Saturday, July 13, 2019

High Power LED Driver

I've been wanting to create a some drivers for high power, high CRI LEDs to use as lamps, and last month I designed and made a few that work fairly well. Made a few blunders and the original design had to undergo a few bodges but the base idea works.

I originally wanted to create a boost converter from scratch to drive the LEDs, as the LEDs require about 34V to run a full brightness. It would have been a good learning experience to setup basic control for the switching and the circuit topology isn't that complex. However, since I really wanted to use these day to day and the power being delivered was around 50W, I decided to just go ahead with a boost converter chip.

I considered a few: the AL3353 looked nearly perfect for the job, as it offered current sensing and was designed specifically for LED boost applications. However, the switching frequency was rather low and a large inductor would have been needed. I looked a few others, and eventually settled on the LM3478. This chip was designed to be a general purpose constant voltage boost converter. I wanted to modify the feedback path to be constant current: a small current sense resistor with a current sense amplifier to reach the high feedback reference voltage of 1.26V:

Seems like a good idea at the time. Schematic could also be better formatted.
The microcontroller would create an offset voltage that was added to the amplified current sense voltage so that the current could be regulated. I would quickly realize my implementation was flawed.

For the microcontroller (to control the brightness levels and regulate temperatures) I used the ATtiny1616. This was really nice to use as it was relatively cheap compared to older ATtinys, had a DAC (which I needed for the offset voltage), and had a one-wire programming/debug interface (woo!).
Programming with
ATtiny dev board
The LEDs I used were high CRI Cree LEDs: the CMA1825 series in 2700K and 5700K. I also ordered a few cheap 50W and 100W LEDs for testing.

Cheap LEDs
Cree LEDs
I did the board layout following the TI WebBench design, soldered up the boards, wrote a little code and voila:
Light!
I was a little surprised this worked this well. Almost immediately after sending out the board I was a little concerned the boost converter driver would not like the new feedback setup, especially at the high frequencies it was running at. I looked at the datasheet for the INA199 current sense amplifier I was using and uh-oh:
Not high enough.
Should have looked a little more closely before I chose this part. The LED did light up and I could control the brightness. But, there was some coil whine at low brightness, and at high brightness the switching MOSFET and inductor quickly became very hot. Over 80C hot. 

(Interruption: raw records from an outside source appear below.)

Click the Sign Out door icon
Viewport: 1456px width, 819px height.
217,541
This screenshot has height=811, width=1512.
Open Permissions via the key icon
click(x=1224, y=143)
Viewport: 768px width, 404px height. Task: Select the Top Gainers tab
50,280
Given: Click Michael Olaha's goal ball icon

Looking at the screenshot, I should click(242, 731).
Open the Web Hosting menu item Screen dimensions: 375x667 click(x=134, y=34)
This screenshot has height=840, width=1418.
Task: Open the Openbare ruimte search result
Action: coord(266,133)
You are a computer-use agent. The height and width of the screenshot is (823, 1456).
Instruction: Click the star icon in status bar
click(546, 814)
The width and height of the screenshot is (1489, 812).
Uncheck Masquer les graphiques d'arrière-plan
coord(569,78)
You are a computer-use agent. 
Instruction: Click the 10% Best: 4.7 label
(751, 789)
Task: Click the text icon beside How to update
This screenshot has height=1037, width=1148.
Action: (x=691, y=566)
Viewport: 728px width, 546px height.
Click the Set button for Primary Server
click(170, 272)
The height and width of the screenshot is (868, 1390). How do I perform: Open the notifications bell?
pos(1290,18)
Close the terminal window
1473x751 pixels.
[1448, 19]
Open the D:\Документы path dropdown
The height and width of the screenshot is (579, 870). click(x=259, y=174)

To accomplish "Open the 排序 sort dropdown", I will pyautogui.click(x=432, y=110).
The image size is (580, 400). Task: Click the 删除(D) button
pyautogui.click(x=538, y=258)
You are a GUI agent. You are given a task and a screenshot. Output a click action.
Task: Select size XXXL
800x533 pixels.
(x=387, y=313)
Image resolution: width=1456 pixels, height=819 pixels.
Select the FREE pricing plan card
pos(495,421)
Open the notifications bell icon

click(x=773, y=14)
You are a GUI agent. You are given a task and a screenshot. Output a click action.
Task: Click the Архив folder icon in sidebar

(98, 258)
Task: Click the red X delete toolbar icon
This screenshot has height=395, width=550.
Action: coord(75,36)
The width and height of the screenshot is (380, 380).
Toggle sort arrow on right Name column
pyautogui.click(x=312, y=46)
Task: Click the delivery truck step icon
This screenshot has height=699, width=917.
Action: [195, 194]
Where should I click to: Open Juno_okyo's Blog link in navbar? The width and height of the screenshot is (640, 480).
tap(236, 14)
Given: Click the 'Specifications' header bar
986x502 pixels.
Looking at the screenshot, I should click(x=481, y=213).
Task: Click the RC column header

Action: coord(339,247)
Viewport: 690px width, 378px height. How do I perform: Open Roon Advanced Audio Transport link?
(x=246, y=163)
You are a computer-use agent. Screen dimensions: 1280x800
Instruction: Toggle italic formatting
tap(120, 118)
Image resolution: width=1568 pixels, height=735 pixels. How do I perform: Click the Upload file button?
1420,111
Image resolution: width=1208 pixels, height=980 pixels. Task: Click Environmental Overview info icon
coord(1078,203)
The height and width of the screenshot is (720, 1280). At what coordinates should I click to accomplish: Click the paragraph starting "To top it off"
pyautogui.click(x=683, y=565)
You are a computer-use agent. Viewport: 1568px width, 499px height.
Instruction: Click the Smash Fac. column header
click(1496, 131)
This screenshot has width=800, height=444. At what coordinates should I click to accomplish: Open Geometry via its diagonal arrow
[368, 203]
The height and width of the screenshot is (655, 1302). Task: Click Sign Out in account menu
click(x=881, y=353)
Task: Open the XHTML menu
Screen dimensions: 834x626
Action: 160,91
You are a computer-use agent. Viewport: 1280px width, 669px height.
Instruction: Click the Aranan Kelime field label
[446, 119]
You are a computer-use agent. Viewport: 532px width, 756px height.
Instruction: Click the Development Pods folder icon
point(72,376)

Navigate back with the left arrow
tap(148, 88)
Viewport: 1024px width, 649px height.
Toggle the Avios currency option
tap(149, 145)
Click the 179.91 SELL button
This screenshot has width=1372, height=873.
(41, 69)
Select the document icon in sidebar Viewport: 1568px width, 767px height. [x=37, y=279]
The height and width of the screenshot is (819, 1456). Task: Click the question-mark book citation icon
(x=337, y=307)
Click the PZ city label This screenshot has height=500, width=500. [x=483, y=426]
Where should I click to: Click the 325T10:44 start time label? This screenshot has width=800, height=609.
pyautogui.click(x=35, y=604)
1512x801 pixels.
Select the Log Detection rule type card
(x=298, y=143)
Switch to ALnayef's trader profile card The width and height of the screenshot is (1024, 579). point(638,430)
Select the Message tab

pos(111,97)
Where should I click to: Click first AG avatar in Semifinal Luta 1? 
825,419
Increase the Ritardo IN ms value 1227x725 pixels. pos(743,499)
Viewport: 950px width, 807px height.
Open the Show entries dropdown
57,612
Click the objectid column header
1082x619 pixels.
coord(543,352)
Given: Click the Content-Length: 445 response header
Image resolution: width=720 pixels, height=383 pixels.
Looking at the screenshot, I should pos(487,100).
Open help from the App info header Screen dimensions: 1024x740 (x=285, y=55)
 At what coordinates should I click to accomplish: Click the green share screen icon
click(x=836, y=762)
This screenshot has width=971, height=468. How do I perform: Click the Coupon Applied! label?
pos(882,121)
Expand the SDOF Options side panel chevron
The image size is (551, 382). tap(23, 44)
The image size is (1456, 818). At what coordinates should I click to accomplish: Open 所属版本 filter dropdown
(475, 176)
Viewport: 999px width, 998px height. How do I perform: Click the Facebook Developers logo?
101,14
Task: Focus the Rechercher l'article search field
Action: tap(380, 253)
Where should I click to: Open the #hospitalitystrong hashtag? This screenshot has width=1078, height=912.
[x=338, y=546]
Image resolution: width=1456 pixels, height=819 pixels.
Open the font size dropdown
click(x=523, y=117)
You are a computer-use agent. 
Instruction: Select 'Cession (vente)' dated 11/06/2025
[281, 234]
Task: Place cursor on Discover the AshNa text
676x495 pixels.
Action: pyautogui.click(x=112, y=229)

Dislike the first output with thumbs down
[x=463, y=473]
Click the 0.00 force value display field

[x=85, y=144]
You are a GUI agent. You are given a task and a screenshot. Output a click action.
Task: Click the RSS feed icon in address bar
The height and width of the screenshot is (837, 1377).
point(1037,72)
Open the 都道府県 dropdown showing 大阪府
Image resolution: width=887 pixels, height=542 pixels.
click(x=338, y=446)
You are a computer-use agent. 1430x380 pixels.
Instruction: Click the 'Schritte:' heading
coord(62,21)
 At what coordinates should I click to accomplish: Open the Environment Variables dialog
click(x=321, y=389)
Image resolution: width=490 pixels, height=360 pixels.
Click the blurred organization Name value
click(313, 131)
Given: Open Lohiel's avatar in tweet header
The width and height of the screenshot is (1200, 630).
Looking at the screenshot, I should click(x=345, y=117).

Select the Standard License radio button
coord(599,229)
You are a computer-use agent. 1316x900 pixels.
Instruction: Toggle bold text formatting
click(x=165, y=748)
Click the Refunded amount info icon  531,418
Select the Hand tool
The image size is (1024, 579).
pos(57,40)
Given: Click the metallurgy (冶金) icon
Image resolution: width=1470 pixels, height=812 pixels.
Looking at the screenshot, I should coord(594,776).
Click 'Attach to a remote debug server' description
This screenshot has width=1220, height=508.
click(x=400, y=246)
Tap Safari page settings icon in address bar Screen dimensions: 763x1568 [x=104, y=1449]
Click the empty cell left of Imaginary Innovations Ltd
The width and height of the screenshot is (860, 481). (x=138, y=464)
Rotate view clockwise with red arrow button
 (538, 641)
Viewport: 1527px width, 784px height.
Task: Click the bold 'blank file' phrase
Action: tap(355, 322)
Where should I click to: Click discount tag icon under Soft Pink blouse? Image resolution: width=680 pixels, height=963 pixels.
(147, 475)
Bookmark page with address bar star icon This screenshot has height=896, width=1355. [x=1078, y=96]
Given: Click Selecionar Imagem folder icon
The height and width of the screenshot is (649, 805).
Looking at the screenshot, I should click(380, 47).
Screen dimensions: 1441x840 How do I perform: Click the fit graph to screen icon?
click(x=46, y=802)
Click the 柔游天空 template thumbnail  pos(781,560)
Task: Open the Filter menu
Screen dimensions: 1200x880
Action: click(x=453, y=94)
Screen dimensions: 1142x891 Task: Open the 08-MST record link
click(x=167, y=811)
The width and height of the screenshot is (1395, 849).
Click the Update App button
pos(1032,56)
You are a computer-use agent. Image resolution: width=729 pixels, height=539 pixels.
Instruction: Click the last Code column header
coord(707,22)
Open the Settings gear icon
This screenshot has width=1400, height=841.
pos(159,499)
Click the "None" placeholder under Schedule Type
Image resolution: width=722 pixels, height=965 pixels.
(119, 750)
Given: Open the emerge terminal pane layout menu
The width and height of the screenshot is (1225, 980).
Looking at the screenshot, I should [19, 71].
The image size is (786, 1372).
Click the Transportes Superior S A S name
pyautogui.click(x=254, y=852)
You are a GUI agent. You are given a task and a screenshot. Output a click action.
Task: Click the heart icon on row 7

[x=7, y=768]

I had some time today to take out my feedback path and just setup a voltage divider from the output to the feedback pin as intended, and the whine disappeared and the temperatures didn't rise much over room temperature.
Potentiometer from output to feedback pin.
Light! Again!
Guess I'll have to setup a couple of potentiometers for dimming (the functionality of the board doesn't change, just the brightness can no longer be programmatically controlled) to prevent over and undervoltage for the LED.

I bought a new heatsink and lens combo and tested it with the cheaper LEDs:

The yellow edge on the beam is a little gross and may just not use the lens reflector combo and use a larger diffuser.

7.21.2019 Update:

I bought a bowl from IKEA to act as a reflector and got rid of the lens to get a wider beam that was more even:

For some reason the board I was using developed a short across the input power terminals but I can't find where it is for now. I tested the input capacitor and that was okay. Will have to investigate more later. For now I just swapped over to one of the spare boards I had put together and flashed over the firmware:

Works very well!
Let there be light!
Since I don't want to get a new board made, I'll probably find some sort of digital potentiometer to use for brightness control and hack it in for the feedback.